_Extracted data entries:_
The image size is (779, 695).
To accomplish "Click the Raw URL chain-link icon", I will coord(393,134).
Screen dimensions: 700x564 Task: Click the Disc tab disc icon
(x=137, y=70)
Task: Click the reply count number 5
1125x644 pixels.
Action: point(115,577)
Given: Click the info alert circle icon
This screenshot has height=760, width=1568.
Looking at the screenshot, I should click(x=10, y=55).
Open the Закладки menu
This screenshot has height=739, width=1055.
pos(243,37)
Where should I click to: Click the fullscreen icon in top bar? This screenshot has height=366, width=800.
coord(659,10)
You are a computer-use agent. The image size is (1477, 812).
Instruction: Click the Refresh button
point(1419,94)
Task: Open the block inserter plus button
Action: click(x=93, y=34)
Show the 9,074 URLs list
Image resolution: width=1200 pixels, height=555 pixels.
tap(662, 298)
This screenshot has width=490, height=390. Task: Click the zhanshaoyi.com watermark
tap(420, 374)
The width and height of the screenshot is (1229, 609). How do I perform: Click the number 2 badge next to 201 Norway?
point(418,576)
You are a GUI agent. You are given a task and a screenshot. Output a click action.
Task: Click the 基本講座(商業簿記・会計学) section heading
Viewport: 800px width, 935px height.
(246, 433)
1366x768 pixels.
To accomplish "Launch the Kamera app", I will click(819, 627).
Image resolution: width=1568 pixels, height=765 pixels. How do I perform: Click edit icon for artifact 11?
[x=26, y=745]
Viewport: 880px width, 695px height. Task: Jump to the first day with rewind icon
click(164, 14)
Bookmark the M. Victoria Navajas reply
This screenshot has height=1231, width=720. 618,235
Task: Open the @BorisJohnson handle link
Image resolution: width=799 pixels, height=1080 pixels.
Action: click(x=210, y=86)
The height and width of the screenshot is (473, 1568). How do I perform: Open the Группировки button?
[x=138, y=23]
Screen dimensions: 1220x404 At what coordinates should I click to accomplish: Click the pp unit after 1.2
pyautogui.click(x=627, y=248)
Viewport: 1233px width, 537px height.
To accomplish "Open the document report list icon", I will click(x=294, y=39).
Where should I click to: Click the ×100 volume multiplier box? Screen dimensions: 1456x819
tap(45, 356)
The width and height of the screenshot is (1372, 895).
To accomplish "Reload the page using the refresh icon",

_DIRECTIONS FOR THIS TASK:_
All lines carrying the word "size" must be copied from the data above.

_WRITTEN REPLY:_
The image size is (779, 695).
You are a computer-use agent. The image size is (1477, 812).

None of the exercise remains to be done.